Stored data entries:
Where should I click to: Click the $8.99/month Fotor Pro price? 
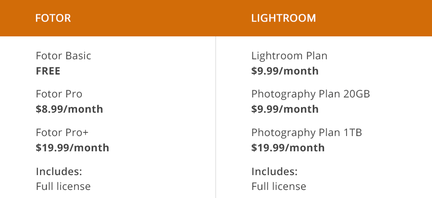click(69, 109)
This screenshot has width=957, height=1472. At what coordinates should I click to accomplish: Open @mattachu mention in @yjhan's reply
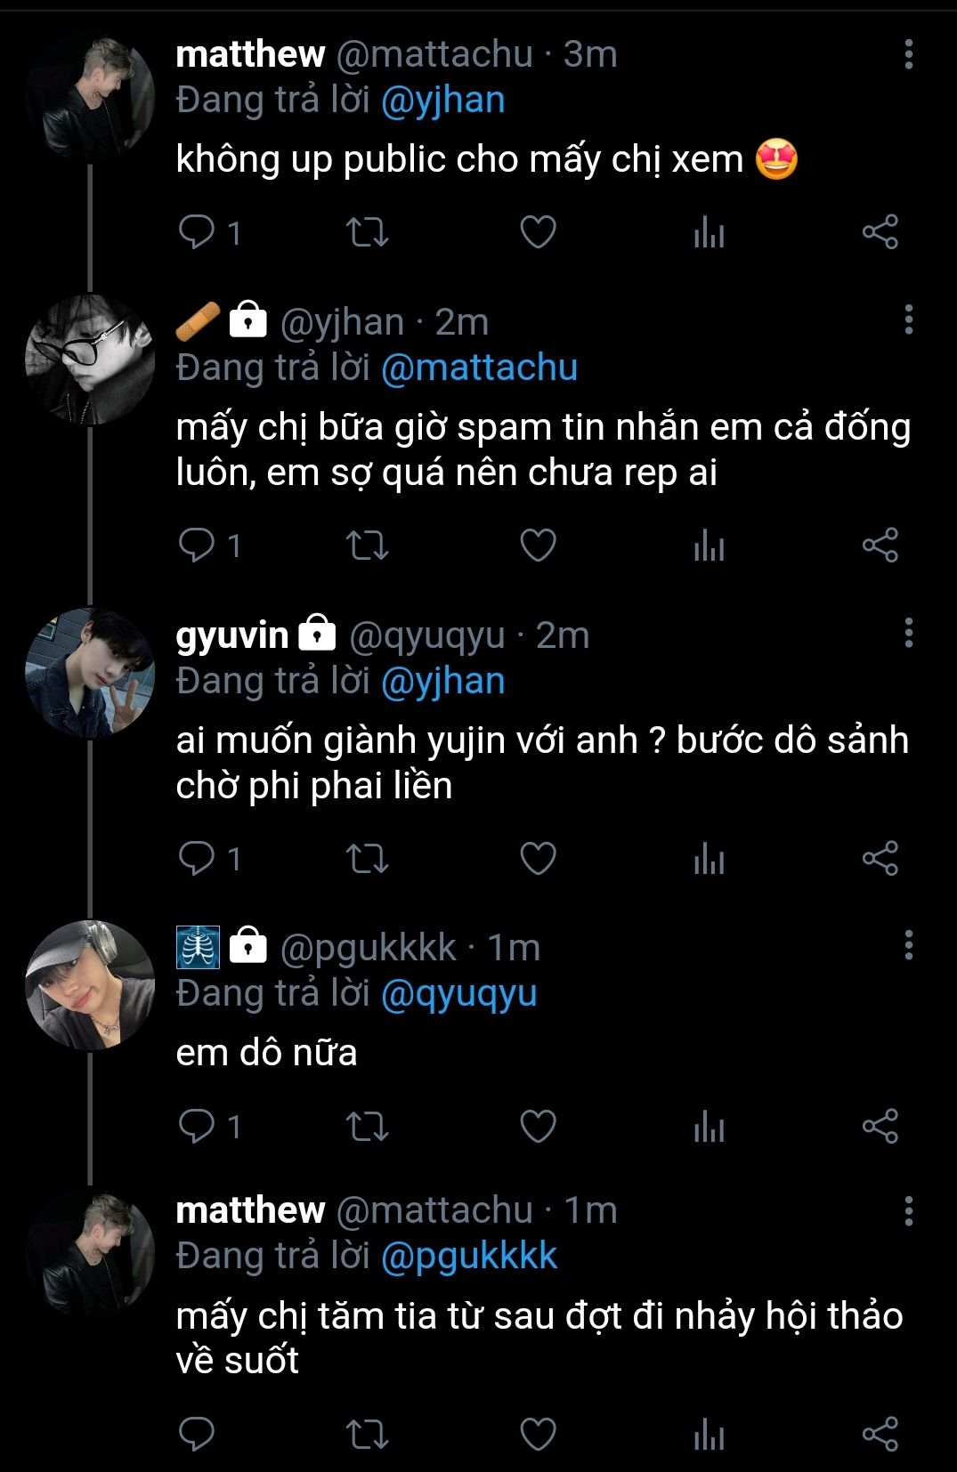point(479,368)
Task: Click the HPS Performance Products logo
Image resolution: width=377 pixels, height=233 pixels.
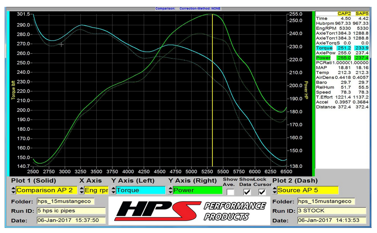Action: pyautogui.click(x=189, y=211)
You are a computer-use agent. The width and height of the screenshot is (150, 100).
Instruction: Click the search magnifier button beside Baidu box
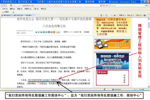147,6
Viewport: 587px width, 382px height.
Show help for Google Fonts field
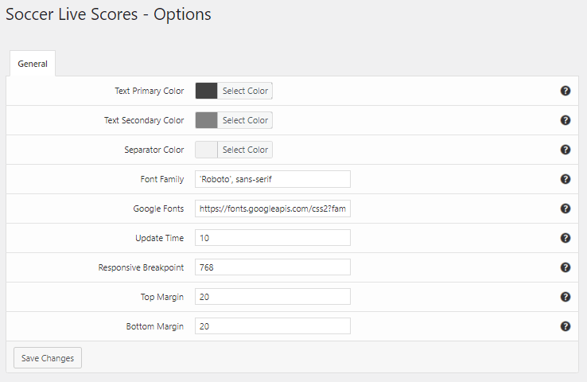(x=566, y=209)
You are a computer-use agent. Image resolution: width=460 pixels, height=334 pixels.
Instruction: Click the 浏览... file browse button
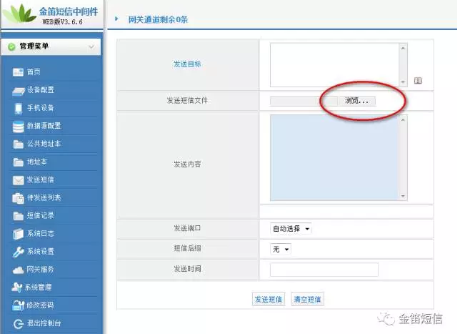point(357,101)
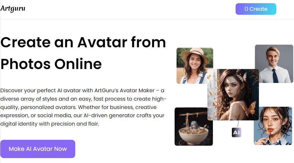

◆ **What is expected**:
Apart from the pictures, every line above must be repeated exactly.

◆ **Response area**:
Where should I click to: Click the $8.99/month Fotor Pro price? 
click(69, 109)
This screenshot has width=957, height=1472. At what coordinates should I click to accomplish: Open @mattachu mention in @yjhan's reply
point(479,368)
Task: Click the HPS Performance Products logo
Image resolution: width=377 pixels, height=233 pixels.
Action: pyautogui.click(x=189, y=211)
You are a computer-use agent. The width and height of the screenshot is (150, 100).
Instruction: Click the search magnifier button beside Baidu box
147,6
Viewport: 587px width, 382px height.
Show help for Google Fonts field
(x=566, y=209)
You are a computer-use agent. Image resolution: width=460 pixels, height=334 pixels.
Instruction: Click the 浏览... file browse button
point(357,101)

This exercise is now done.